Il senso dei luoghi by Vito Teti

Il senso dei luoghi by Vito Teti

autore:Vito Teti [Teti, Vito]
La lingua: ita
Format: epub
editore: Donzelli Editore
pubblicato: 0101-01-01T00:00:00+00:00


Le piante, le siepi, le spine costituiscono anche una sorta di tumulo, di sepoltura dei ruderi e dei paesi abbandonati. Camminare tra i ruderi, cercarli, scoprirli significa fare i conti con una vegetazione fitta che li sovrasta, che ne impedisce la vista. Non è facile arrivare alle rovine di Rocca Angitola, di Cerenzia, di Bianco, di Castelmonardo, di Briatico, di Soverato. Bisogna scegliere le ore adatte, la stagione giusta, essere disponibili a lunghe camminate, a qualche caduta, a qualche graffio. Non bisogna, soprattutto, avere fretta. Ci vuole pazienza. Cardi, spine, acacie, lecci, rovi, erbe alte, ortiche danno comunque l’idea di una vittoria della natura e della sepoltura di oggetti e di case.

Oreste Cina era un incantatore, affascinava con i suoi gesti e le sue parole. Sapeva parlare, davvero, di tutto e non riuscivi a capire quando inventava, tanto era credibile, tanto erano affascinanti le cose che diceva. Oreste l’ho incontrato tardi. Io avevo più di trent’anni e lui più di settanta. Viveva a Rimini e avevo sentito parlare molto di lui, come nei paesi succede per personaggi eccezionali che quando se ne vanno vengono mitizzati ma se fossero rimasti sarebbero stati travolti dalle chiacchiere paesane. Di lui avevo sentito parlare anche in famiglia, da mio nonno, di cui era primo cugino, da mio padre, dagli zii. Fu, il nostro, un amore a prima vista. Colmammo il lungo tempo che avevamo sprecato parlando ore e ore, in paese, le poche volte che tornava, a Rimini, quando andavo a trovarlo, per telefono, per lettera.
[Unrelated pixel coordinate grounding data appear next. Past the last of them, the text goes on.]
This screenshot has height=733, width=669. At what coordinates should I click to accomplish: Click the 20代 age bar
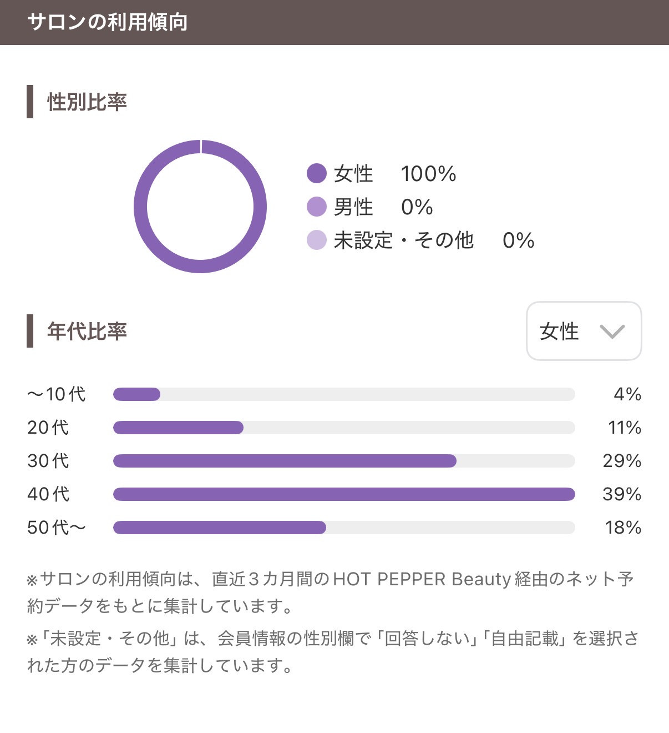tap(343, 428)
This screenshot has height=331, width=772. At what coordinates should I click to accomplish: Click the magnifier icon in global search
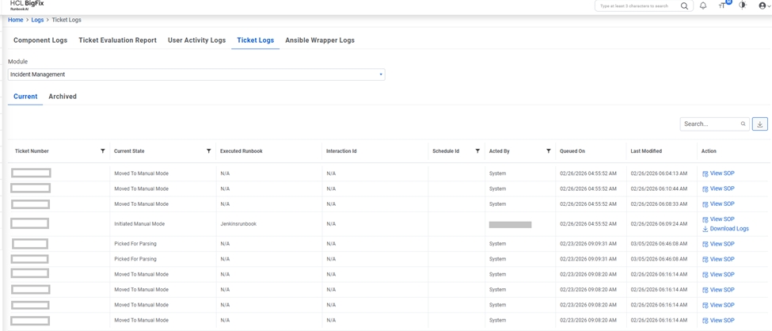coord(685,6)
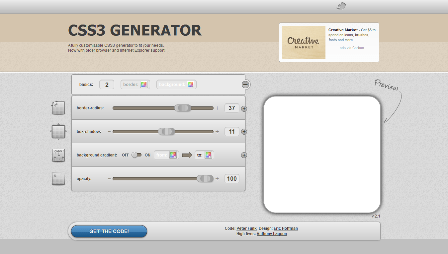448x254 pixels.
Task: Click the plus sign right of box-shadow slider
Action: 217,132
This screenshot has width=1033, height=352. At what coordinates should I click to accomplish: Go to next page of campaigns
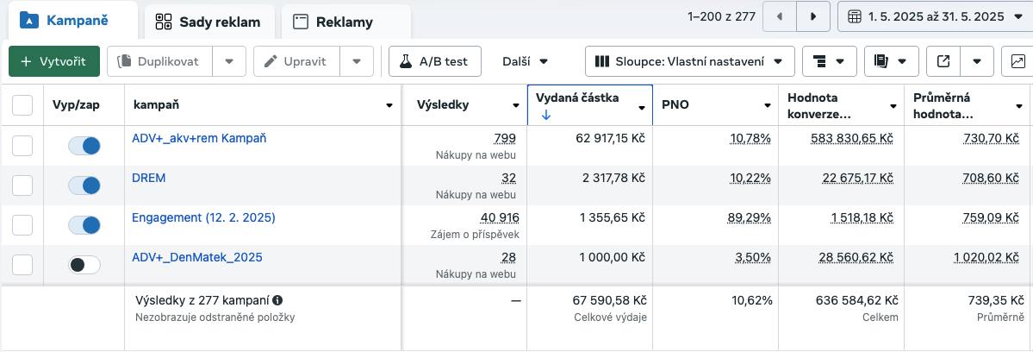point(812,16)

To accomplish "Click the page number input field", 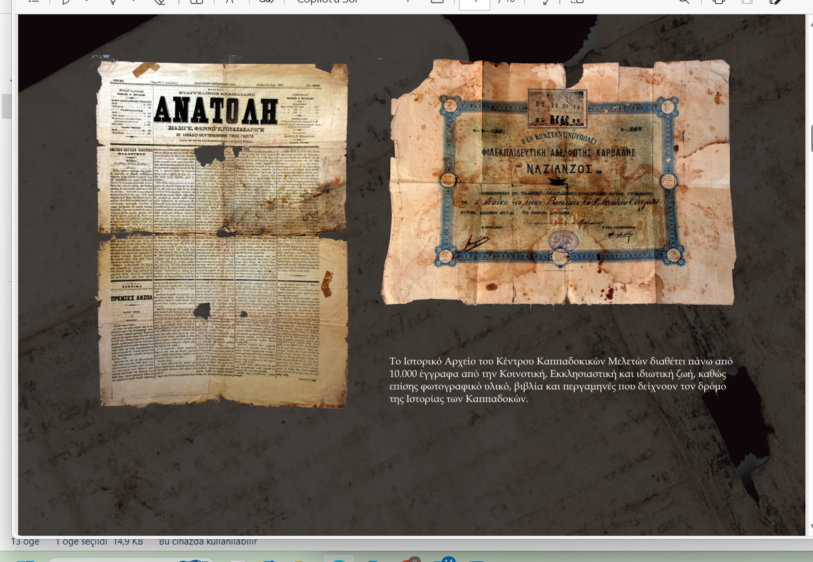I will click(x=474, y=3).
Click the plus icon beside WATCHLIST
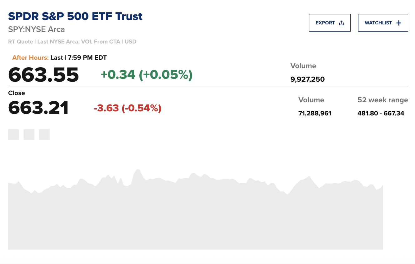The image size is (415, 264). [398, 23]
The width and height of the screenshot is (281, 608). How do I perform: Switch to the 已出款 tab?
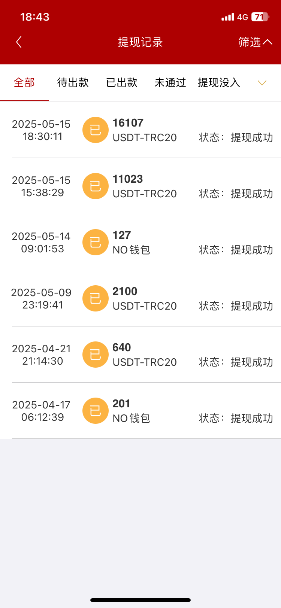click(x=122, y=83)
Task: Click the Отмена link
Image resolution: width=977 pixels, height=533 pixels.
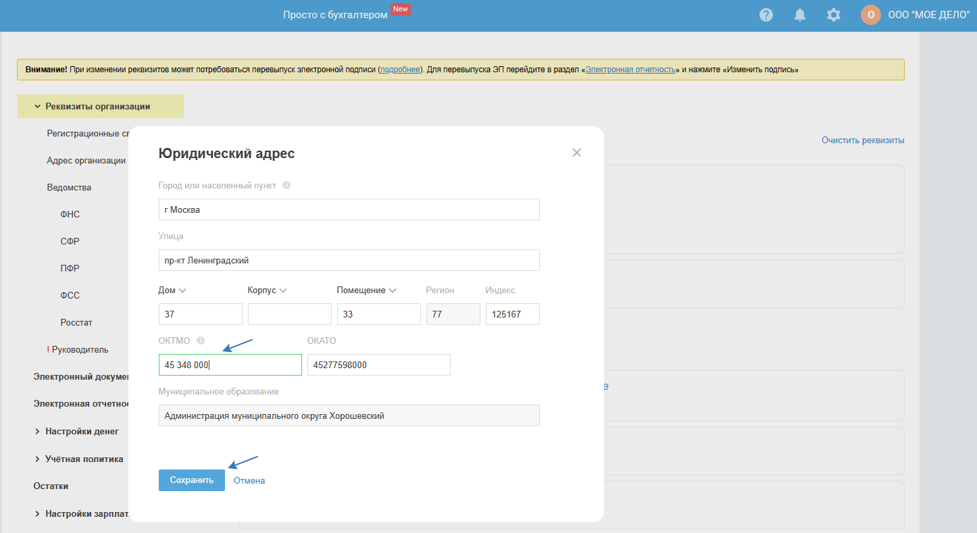Action: 249,480
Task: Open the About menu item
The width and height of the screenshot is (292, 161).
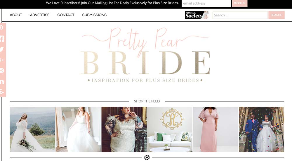Action: click(x=16, y=15)
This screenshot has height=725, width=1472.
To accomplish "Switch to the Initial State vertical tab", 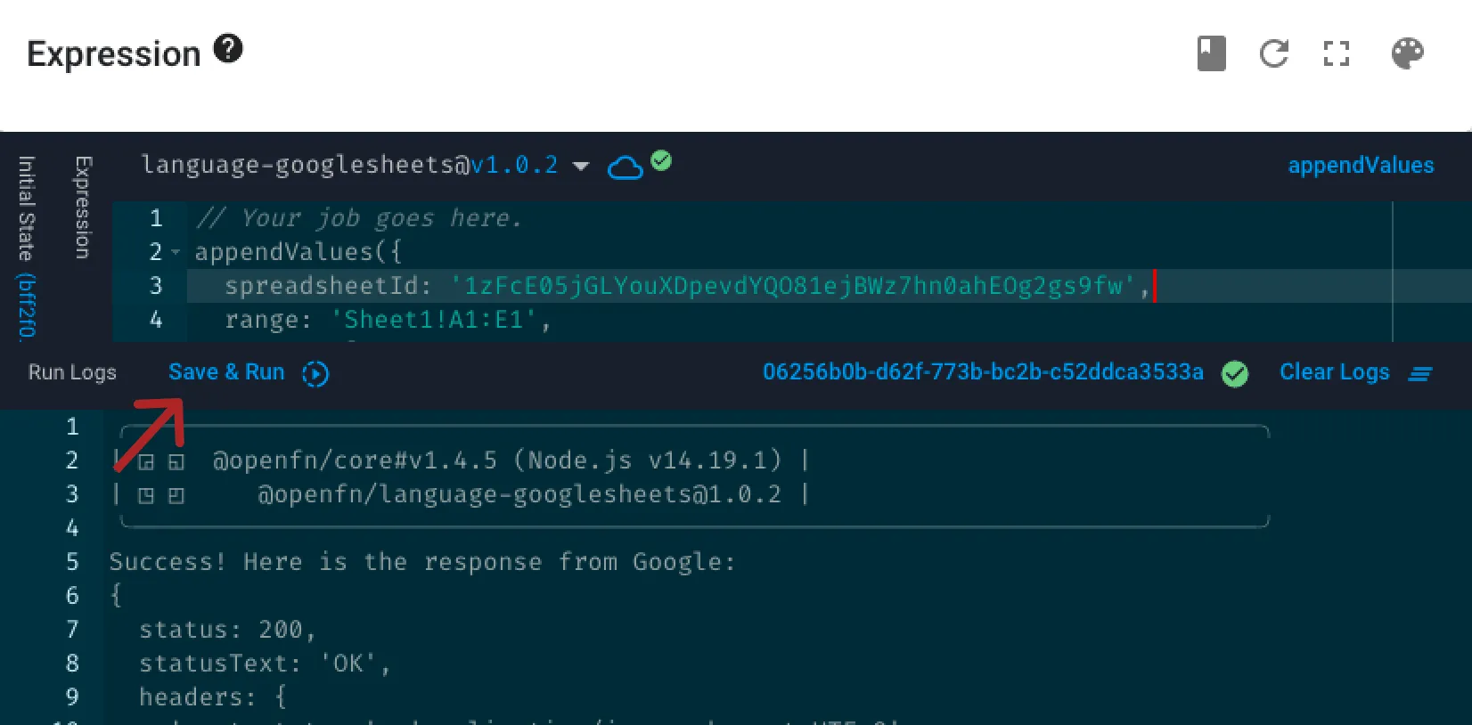I will pyautogui.click(x=27, y=246).
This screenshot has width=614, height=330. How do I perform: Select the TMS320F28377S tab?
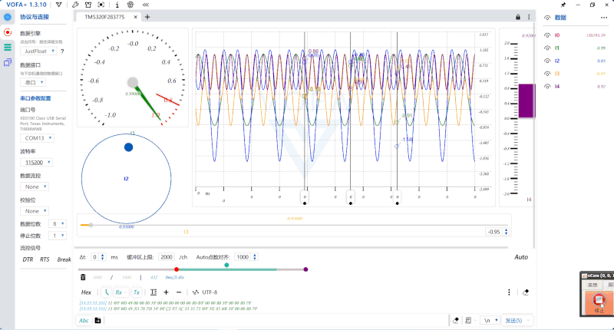[x=106, y=17]
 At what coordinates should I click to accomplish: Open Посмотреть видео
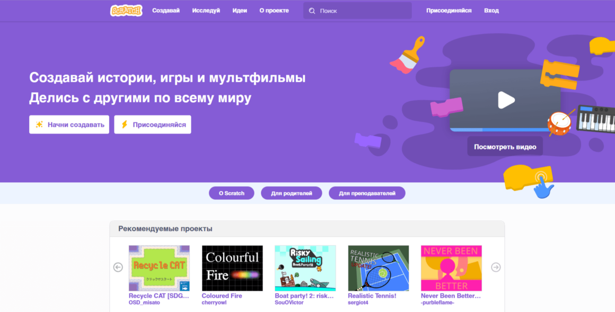click(x=505, y=146)
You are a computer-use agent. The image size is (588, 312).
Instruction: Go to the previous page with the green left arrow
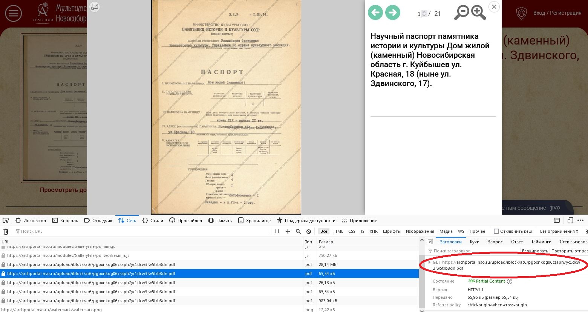pyautogui.click(x=375, y=12)
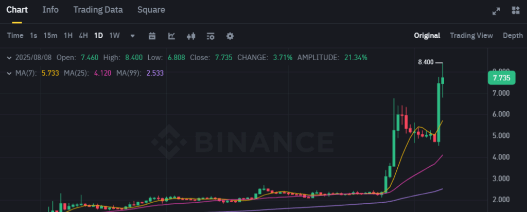Collapse the MA indicator legend row
Viewport: 527px width, 212px height.
point(9,74)
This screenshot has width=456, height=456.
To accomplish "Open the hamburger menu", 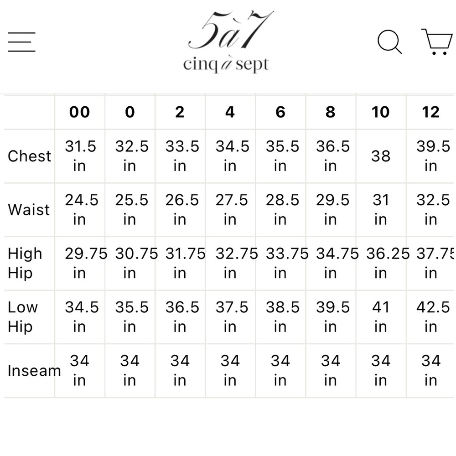I will 21,42.
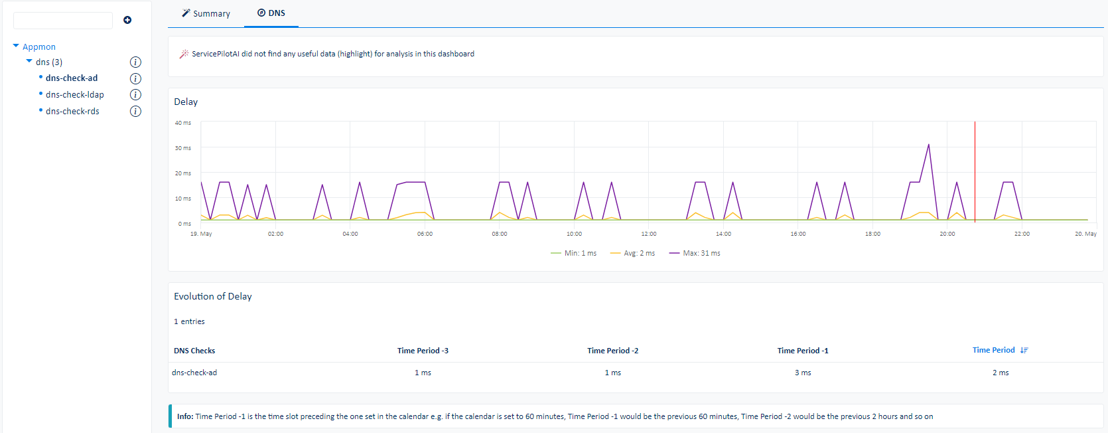This screenshot has width=1108, height=433.
Task: Select dns-check-ldap in the tree
Action: click(75, 95)
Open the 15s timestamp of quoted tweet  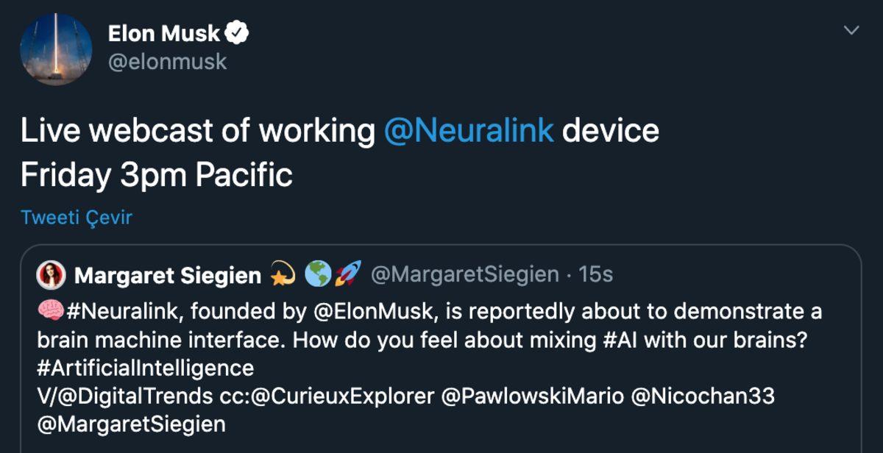596,275
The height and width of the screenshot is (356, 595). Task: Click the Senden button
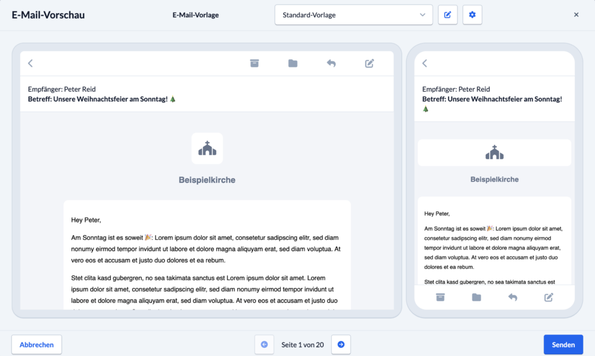pyautogui.click(x=563, y=344)
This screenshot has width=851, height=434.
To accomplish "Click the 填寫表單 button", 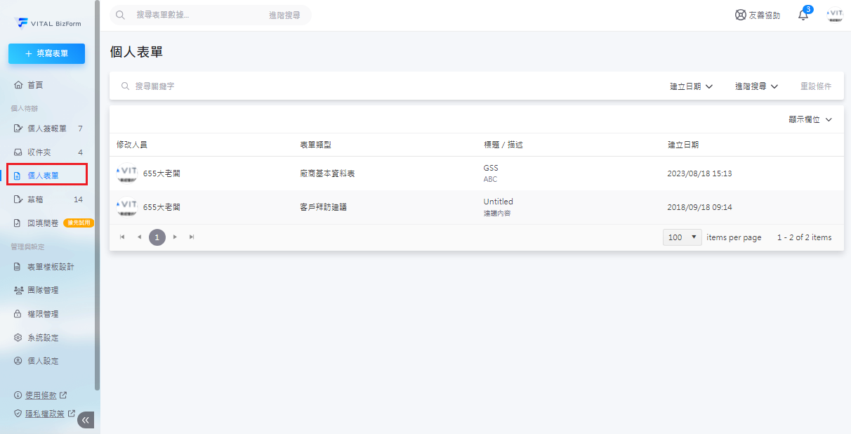I will (x=46, y=53).
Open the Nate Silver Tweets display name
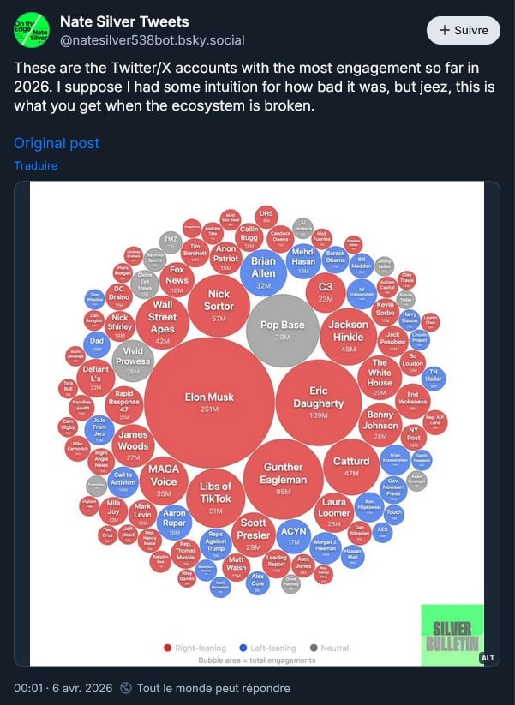515x705 pixels. (124, 21)
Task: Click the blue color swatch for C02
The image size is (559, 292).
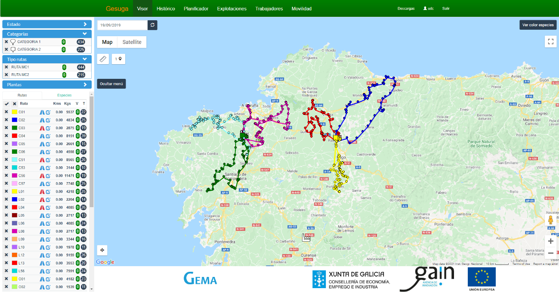Action: pyautogui.click(x=14, y=120)
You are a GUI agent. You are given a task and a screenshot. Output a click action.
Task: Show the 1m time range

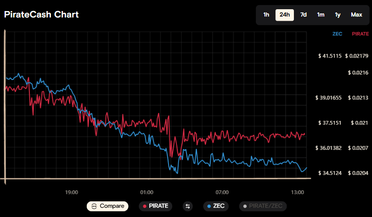(321, 15)
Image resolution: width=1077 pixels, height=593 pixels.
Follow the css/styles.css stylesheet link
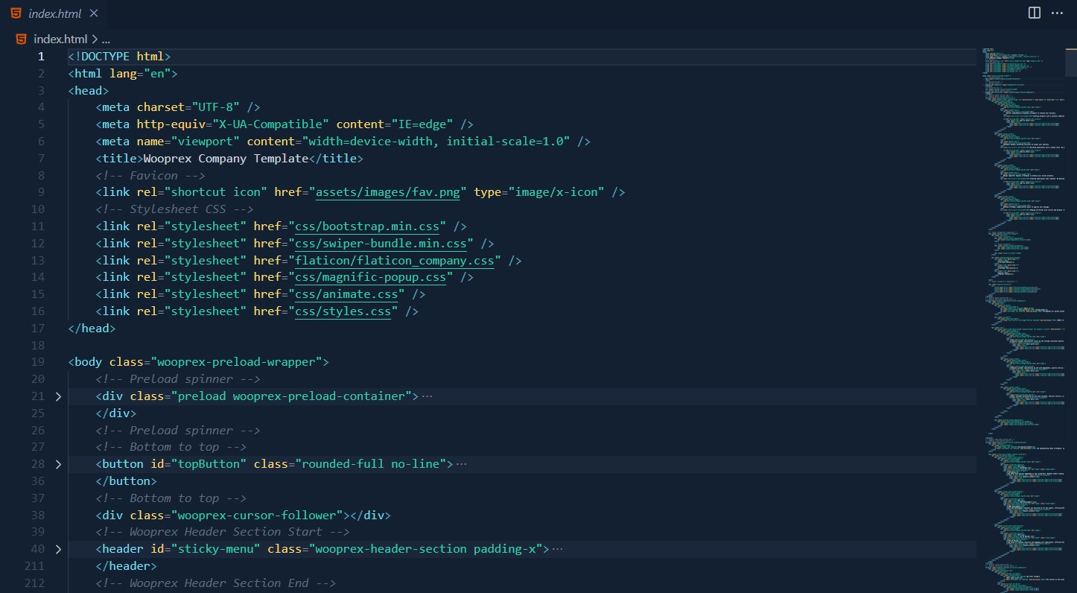pos(343,311)
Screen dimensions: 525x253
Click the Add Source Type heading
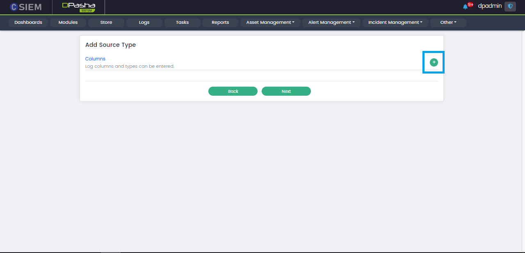click(x=110, y=45)

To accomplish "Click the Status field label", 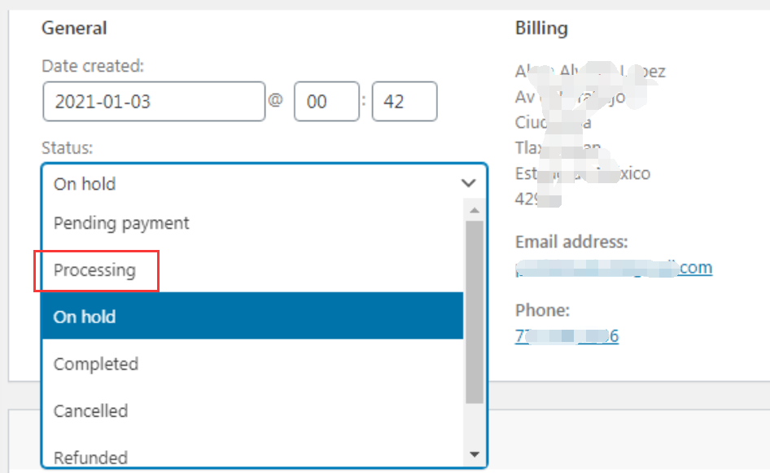I will coord(68,148).
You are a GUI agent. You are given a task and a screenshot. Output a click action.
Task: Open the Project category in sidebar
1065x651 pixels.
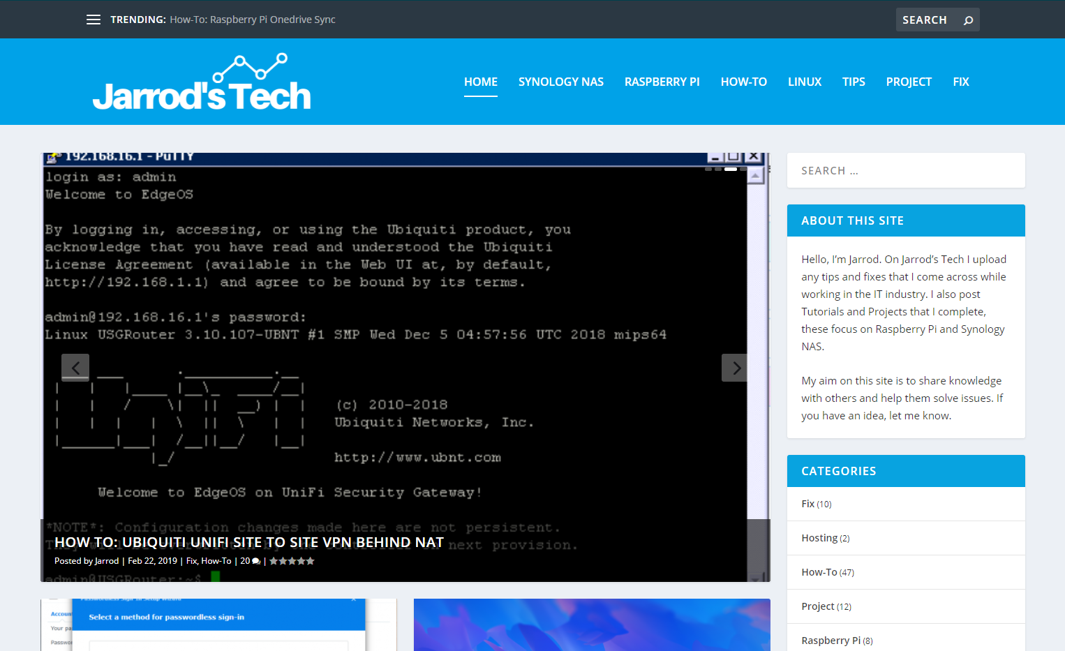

Una volta lo stavo accompagnando alla stazione di Lamezia Terme, tornava a Rimini dove lo aspettavano la moglie e dove viveva un figlio con la sua famiglia, ma si sarebbe fermato qualche giorno a Roma dall’altra figlia. Scendendo lungo l’Angitola parlava di piante, di tramonti e di stelle, di colori e di luce. Ricordava i nomi di tutte le vie, di tutte le zone, di tutte le curve e di tutti i ponti. Eppure mancava praticamente dal paese dall’inizio degli anni cinquanta e anche prima era stato lontano, a studiare agraria a Portici, poi durante il fascismo in Sardegna, a dirigere una colonia penale dove si facevano esperimenti agricoli, di cui resta memoria negli annali dei ministeri dell’epoca. A un tratto con una vena di tristezza, quasi temesse di non vedermi più, mi disse: «Mi dispiace che adesso ci separiamo». «Anche a me, molto», risposi. E di rimando, senza pensarci, mi disse: «Perché non te ne vieni a Roma con me? Staremo ancora qualche giorno assieme». Non avevo con me nulla, non dovevo partire. Non avevo avvisato i miei nemmeno del fatto che andassi a S. Eufemia Lamezia. «Perché no?», mi dissi e dissi ad alta voce. Lasciammo la macchina al garage della stazione e partimmo come due giovanotti del paese che all’improvviso decidono di andare a prendere un caffè a Salerno o un arancino a Messina. Sul treno parlò sempre Oreste, da Lamezia a Roma. C’era una giovane studentessa, molto carina, che pendeva dalle sue labbra. Era affascinata, incantata, come il pastore del presepe.